REQUIREMENT – Could you resume the orchard essay below, carrying on after its final sentence and leaving the data that follows it aside?
(TEXT SHOWN Opens)
Change
My mother-in-law Nancy planted the orchard in 1982, and she has tended to it for all these years, slowing down only recently. (She is, after all, ninety-three years old; that's her above in the 1990s.) This year, heat and drought have taken a toll on the trees, and some of the macadamias are looking pretty scraggly, not yielding enough nuts to justify the water they use. Today Nancy, Monte, and our friend Michael embarked upon a walk-through to discuss pruning, fencing, fertilizing, which trees would be cut down, and whether new things might be planted.
"Everything changes," says Nancy, who is open to ideas and not particularly sentimental. "This has all been an adventure...thirty-six years of fun."
I have lived in a house above the orchard for the last twenty-five years or so, and I know it and love it from that somewhat removed perspective, but today I went out with our trio of experts for a closer look. I sat on the ground, idly picking up fallen nuts, and listened. It was interesting, as it always is when people with knowledge and enthusiasm discuss a subject.
And it occurred to me that this was yet another outcome of the recovery process for me: a new attention to the world, even the world that has been in front of me all along, a newfound capacity to stop hurrying along to the next event, to notice details, to pursue a thought through to the questions it prompts and the questions to which the questions lead.I've been walking a lot more, often solo, but lately with my new friend Kappy. It's amazing to have a friend who didn't even know me before the surgery, and who accepts me as I am right now.
(TEXT SHOWN Closes)
(PROVIDED MATERIAL Opens)
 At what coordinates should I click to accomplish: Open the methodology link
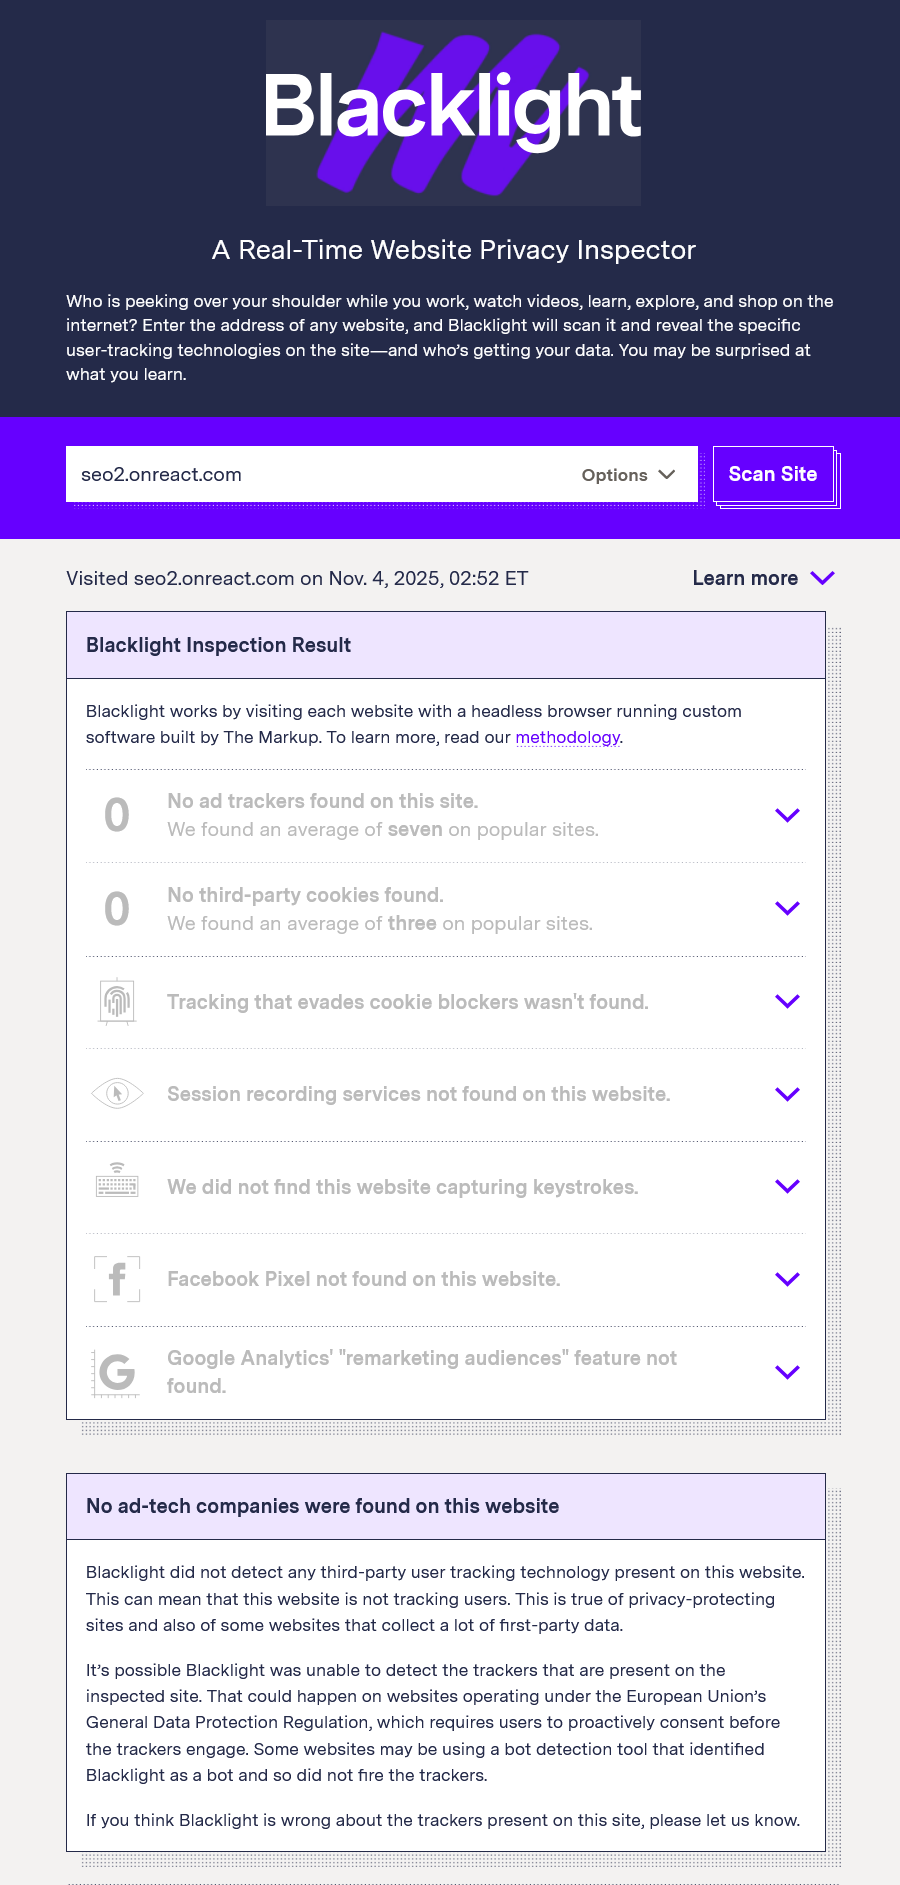pyautogui.click(x=567, y=737)
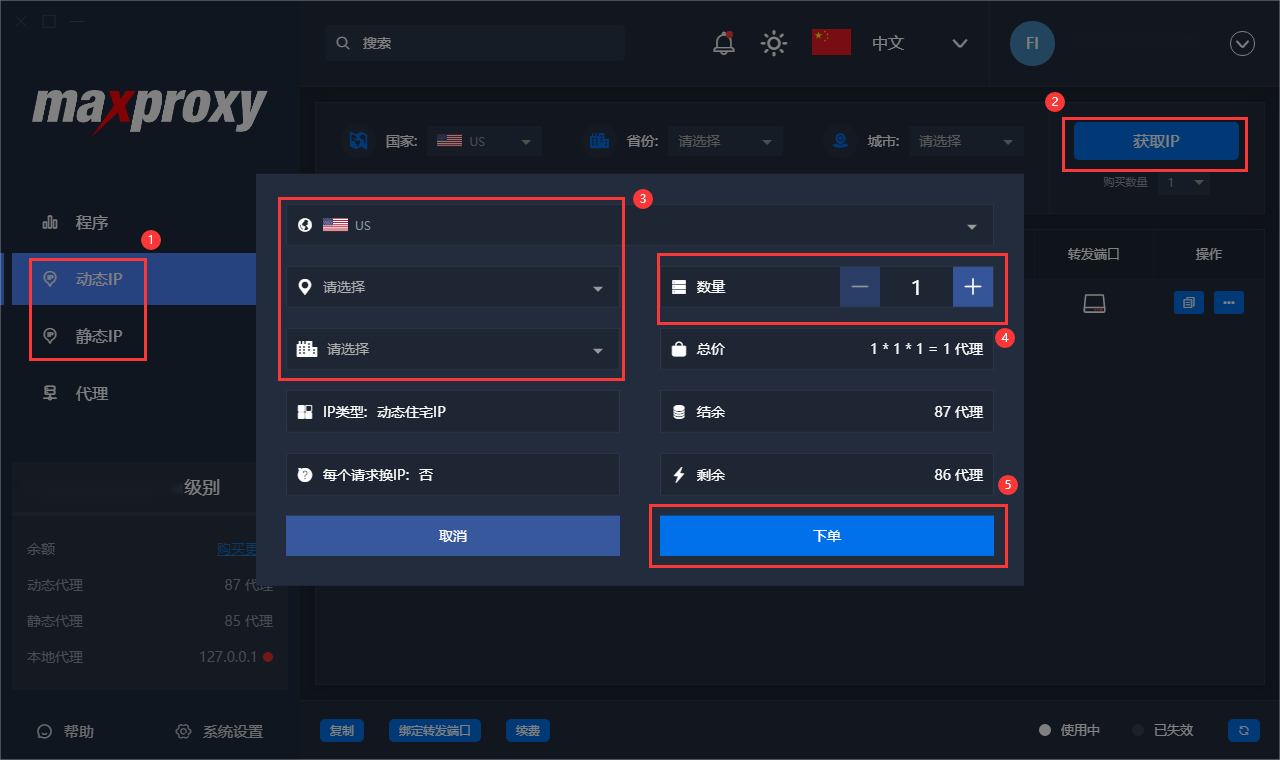Click the device icon under 转发端口 column
The height and width of the screenshot is (760, 1280).
[x=1094, y=302]
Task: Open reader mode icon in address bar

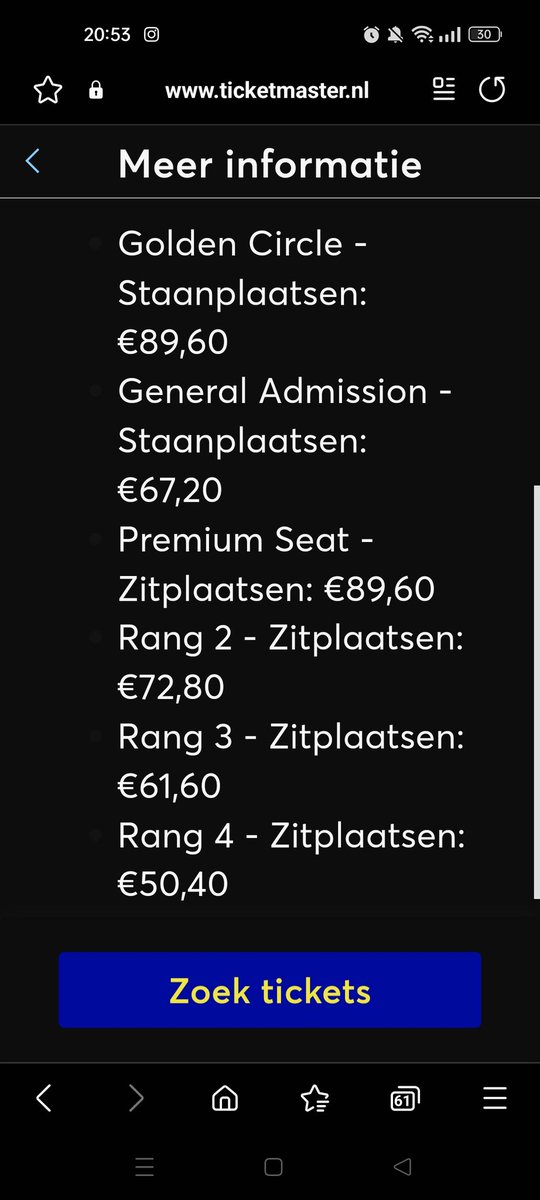Action: pos(443,90)
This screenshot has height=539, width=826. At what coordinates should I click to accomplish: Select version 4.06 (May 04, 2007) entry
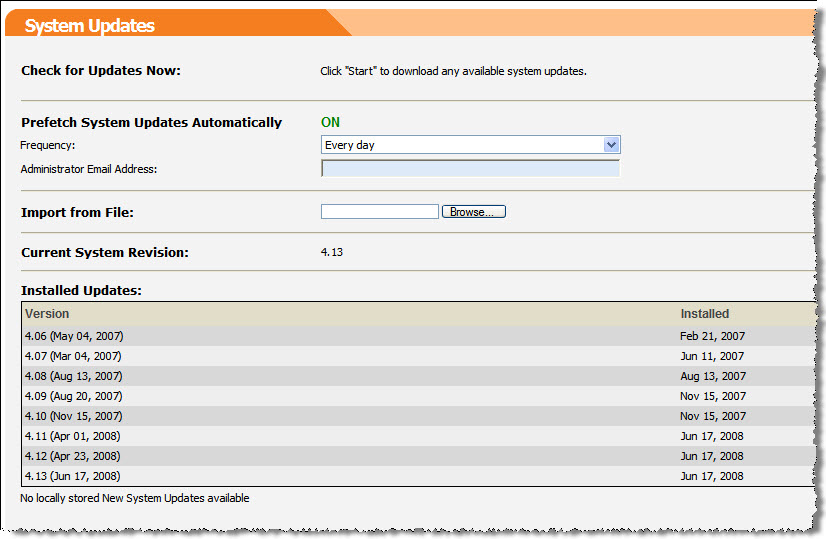74,336
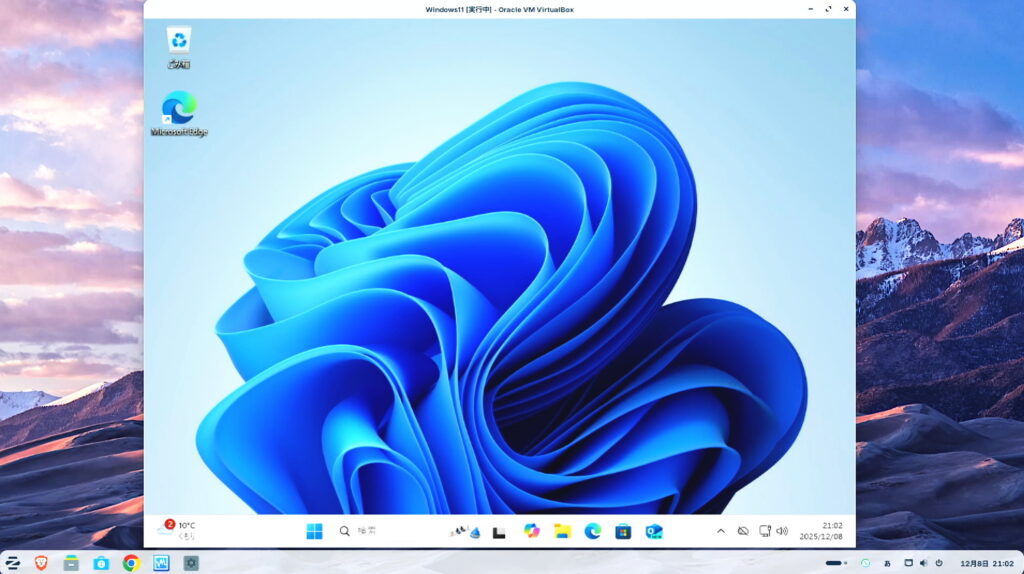Open the host power menu icon

point(939,563)
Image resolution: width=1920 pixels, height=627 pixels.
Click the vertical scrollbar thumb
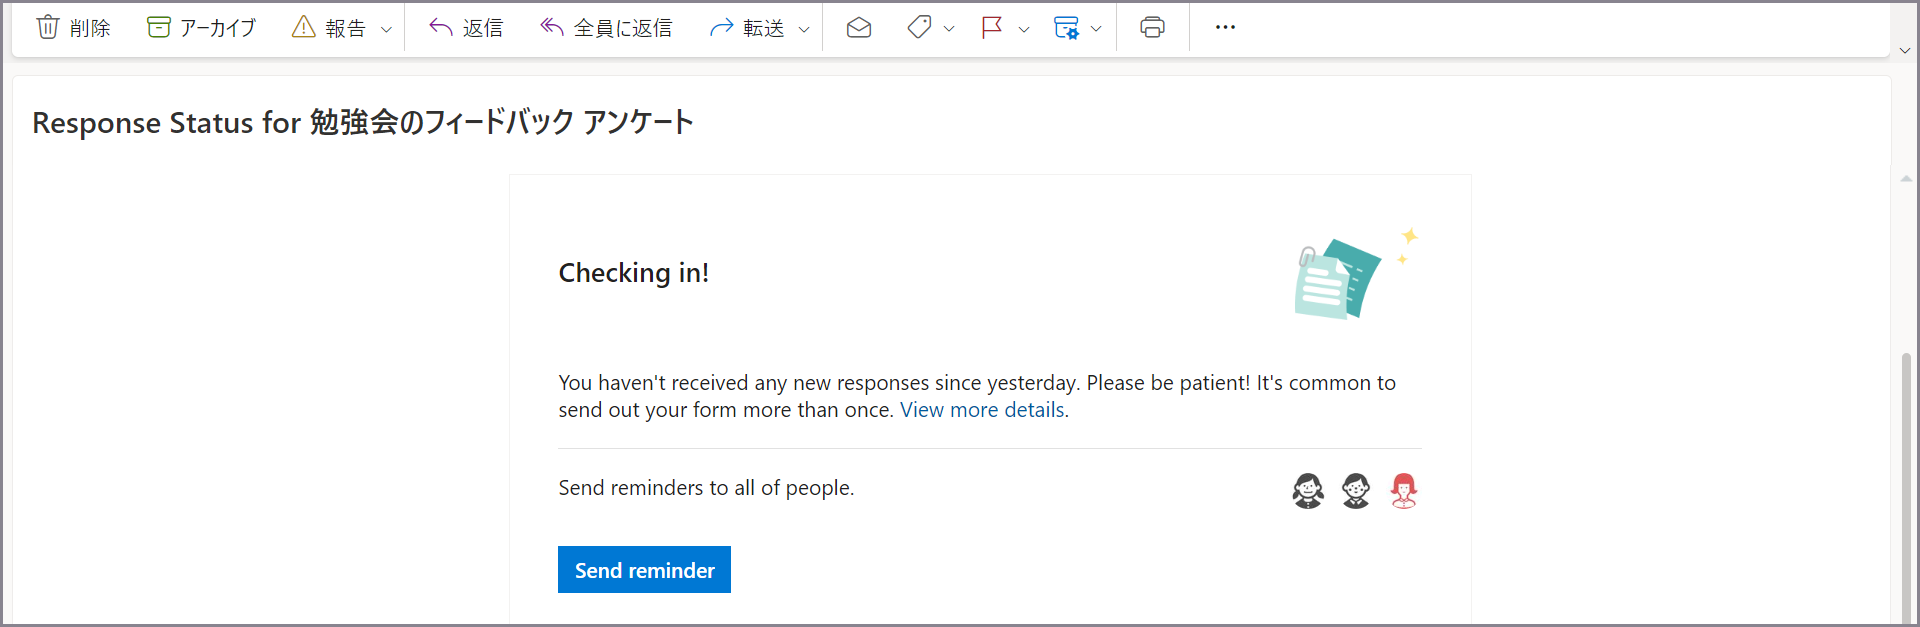(1906, 489)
(PROVIDED MATERIAL Closes)
OUTPUT BELOW –
"How would you have been different?" she once asked.It's a hard question to answer, because not all of my changes are visible. Monte says I was more "intense" before, whatever that means, i.e., more energetic, more wound up, edgier...not all of them good qualities. I do know that I am slower now and at times surprisingly wobbly. I pause intermittently in the course of the day for a brief time-out, calling it meditation, but it's really just a few minutes of retreating and sitting still. It fascinates me that I was never able to do that before. I think I am more patient now. I definitely perceive and appreciate the blessings more readily and will never take anything for granted. Appearance-wise, I'm very thin, and my hair is silver-gray. (Dying my hair would seem absurd.) A lot of recovery is not so much about symptoms ceasing as it is about getting used to new ways of feeling.
This week, Kappy and I walked among the broken stones of an old seawall, like a couple of explorers amidst the ruins of an ancient civilization. And we sat beside a creek in the shade of the oaks, talking and pondering, wondering about the consciousness of trees, and I was filled with gratitude to be having such a day after I thought all such days were over for me. A yellow butterfly fluttered by.